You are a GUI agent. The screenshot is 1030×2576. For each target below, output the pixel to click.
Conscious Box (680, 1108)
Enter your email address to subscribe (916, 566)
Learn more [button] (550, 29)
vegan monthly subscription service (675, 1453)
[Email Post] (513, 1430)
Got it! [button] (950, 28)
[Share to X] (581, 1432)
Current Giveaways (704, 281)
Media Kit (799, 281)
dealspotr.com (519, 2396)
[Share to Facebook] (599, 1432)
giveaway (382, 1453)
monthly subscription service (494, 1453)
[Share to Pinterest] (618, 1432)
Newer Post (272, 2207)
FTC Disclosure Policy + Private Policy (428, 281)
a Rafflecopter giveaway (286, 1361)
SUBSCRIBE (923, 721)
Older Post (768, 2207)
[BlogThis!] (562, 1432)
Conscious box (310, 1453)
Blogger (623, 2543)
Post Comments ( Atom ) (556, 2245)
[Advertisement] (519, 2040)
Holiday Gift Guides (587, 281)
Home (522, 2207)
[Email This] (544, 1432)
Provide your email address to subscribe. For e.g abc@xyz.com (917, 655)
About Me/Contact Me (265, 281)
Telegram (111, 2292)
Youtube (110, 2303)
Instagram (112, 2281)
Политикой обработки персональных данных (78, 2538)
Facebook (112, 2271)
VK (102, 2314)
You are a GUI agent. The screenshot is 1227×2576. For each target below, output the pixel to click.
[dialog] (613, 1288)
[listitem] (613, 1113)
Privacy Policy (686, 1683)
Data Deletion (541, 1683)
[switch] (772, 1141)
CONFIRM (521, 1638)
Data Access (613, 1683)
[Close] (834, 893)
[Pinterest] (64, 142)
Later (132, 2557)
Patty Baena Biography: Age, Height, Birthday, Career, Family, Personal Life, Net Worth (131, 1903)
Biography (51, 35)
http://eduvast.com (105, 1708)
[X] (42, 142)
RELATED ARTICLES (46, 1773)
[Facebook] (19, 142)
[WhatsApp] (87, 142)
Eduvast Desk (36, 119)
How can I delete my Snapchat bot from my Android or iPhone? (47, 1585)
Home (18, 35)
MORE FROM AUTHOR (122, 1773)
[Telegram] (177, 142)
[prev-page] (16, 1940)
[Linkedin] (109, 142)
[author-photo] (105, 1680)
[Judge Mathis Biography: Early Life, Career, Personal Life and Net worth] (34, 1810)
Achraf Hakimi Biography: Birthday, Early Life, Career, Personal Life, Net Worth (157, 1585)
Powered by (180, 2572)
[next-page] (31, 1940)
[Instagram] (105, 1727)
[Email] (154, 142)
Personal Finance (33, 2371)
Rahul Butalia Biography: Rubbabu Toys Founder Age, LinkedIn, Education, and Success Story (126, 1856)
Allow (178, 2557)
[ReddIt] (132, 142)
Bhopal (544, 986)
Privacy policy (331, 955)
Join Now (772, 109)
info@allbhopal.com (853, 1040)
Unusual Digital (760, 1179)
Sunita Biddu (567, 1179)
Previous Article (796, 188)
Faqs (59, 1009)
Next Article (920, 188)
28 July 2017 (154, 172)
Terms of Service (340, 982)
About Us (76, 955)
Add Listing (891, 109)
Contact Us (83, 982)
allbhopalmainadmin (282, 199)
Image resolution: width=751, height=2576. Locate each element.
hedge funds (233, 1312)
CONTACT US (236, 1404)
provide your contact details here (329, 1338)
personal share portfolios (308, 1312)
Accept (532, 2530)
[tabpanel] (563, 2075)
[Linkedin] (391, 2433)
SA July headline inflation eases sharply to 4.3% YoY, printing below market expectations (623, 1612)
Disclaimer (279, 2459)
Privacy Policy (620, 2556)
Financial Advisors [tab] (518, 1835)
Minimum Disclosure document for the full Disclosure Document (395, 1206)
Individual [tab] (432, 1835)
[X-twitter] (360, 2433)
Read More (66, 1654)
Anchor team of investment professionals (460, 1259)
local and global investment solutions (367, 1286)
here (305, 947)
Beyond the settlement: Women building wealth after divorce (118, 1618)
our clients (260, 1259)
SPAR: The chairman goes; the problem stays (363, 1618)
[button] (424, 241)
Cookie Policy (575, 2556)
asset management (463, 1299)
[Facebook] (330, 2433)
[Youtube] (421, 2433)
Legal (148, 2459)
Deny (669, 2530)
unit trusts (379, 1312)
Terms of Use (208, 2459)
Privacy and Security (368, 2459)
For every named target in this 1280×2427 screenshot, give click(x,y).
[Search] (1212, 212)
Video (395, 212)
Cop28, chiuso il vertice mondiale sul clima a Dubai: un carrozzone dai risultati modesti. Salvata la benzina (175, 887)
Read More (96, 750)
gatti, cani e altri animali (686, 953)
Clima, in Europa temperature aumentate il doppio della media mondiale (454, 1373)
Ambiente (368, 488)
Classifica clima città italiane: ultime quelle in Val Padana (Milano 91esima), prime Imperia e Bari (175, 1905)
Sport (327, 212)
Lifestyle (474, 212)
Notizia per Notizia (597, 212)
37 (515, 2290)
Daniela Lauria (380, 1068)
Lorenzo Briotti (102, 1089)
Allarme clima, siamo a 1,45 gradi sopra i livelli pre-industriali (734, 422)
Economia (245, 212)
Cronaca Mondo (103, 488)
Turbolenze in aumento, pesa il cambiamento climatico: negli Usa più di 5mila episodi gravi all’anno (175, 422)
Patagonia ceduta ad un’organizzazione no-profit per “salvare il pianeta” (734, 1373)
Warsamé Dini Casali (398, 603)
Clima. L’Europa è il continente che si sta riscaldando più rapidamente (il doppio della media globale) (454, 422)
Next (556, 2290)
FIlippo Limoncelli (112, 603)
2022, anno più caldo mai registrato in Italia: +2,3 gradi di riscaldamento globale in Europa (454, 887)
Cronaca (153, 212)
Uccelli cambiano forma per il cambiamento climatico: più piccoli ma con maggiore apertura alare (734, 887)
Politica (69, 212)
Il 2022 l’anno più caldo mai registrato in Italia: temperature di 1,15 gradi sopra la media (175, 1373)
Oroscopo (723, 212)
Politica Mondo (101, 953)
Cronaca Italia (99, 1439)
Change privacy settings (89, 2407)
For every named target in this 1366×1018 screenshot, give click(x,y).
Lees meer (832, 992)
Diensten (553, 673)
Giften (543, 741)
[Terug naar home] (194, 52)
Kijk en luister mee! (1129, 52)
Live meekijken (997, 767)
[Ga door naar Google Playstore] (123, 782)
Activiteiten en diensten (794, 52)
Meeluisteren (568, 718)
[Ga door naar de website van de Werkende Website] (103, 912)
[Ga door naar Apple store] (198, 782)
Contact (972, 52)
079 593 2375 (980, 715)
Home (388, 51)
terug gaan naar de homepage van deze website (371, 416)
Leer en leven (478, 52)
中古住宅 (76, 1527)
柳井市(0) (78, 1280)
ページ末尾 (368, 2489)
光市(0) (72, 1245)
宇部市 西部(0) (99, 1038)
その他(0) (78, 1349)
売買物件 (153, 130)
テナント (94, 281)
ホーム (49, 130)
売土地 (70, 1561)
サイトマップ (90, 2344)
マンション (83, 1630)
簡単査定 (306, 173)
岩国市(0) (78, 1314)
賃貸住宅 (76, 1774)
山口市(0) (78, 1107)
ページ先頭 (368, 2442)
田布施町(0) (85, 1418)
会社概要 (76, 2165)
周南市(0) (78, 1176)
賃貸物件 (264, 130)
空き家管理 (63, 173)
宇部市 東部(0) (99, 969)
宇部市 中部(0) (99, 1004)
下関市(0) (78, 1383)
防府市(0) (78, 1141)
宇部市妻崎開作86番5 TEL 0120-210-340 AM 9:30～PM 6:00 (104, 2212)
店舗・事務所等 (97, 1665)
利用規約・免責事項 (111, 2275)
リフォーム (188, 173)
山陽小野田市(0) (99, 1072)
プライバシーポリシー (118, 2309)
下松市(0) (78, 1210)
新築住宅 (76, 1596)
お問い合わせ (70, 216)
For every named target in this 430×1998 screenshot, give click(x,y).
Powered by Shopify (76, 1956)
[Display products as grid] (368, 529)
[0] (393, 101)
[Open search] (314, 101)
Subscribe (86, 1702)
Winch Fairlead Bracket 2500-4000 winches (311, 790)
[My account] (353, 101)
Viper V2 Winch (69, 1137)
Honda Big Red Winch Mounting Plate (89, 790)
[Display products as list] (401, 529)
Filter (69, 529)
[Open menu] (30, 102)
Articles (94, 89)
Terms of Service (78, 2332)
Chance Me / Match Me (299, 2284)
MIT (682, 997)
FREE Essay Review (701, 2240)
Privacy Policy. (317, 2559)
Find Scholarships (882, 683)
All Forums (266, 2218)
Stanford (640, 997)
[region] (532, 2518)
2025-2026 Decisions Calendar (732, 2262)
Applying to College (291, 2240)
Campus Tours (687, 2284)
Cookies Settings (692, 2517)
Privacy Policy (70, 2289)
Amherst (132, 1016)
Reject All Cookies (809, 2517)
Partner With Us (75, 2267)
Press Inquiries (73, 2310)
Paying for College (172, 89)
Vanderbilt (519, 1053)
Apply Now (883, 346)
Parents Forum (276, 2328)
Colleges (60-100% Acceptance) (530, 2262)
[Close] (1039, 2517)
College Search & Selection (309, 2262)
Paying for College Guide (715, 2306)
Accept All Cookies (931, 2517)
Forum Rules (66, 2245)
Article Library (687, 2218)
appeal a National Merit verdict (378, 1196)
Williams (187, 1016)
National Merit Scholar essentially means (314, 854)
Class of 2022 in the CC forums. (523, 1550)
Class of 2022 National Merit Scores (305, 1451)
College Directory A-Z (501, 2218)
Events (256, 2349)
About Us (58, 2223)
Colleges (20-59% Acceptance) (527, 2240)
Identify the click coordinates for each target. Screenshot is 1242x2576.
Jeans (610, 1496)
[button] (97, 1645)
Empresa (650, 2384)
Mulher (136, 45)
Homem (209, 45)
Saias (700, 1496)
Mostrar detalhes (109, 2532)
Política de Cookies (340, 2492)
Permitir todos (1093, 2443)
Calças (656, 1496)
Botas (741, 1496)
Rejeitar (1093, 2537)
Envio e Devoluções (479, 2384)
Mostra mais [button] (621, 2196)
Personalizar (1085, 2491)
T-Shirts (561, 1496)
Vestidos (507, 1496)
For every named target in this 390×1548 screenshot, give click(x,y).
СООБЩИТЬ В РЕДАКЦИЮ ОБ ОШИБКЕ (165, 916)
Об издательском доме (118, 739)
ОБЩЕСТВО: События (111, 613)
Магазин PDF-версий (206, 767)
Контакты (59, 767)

**WHAT YOU WILL DO**
Only the lines above starting at the one containing "Contact (972, 52)" and ending at the one containing "Winch Fairlead Bracket", both included, are to be returned, exactly as they read.

**RESULT**
Contact (972, 52)
079 593 2375 (980, 715)
Home (388, 51)
terug gaan naar de homepage van deze website (371, 416)
Leer en leven (478, 52)
中古住宅 (76, 1527)
柳井市(0) (78, 1280)
ページ末尾 (368, 2489)
光市(0) (72, 1245)
宇部市 西部(0) (99, 1038)
その他(0) (78, 1349)
売買物件 (153, 130)
テナント (94, 281)
ホーム (49, 130)
売土地 (70, 1561)
サイトマップ (90, 2344)
マンション (83, 1630)
簡単査定 (306, 173)
岩国市(0) (78, 1314)
賃貸住宅 (76, 1774)
山口市(0) (78, 1107)
ページ先頭 (368, 2442)
田布施町(0) (85, 1418)
会社概要 (76, 2165)
周南市(0) (78, 1176)
賃貸物件 (264, 130)
空き家管理 (63, 173)
宇部市 東部(0) (99, 969)
宇部市 中部(0) (99, 1004)
下関市(0) (78, 1383)
防府市(0) (78, 1141)
宇部市妻崎開作86番5 TEL 0120-210-340 AM 9:30～PM 6:00 (104, 2212)
店舗・事務所等 (97, 1665)
利用規約・免責事項 (111, 2275)
リフォーム (188, 173)
山陽小野田市(0) (99, 1072)
プライバシーポリシー (118, 2309)
下松市(0) (78, 1210)
新築住宅 (76, 1596)
お問い合わせ (70, 216)
For every named target in this 430×1998 screenshot, give click(x,y).
Powered by Shopify (76, 1956)
[Display products as grid] (368, 529)
[0] (393, 101)
[Open search] (314, 101)
Subscribe (86, 1702)
Winch Fairlead Bracket 2500-4000 winches (311, 790)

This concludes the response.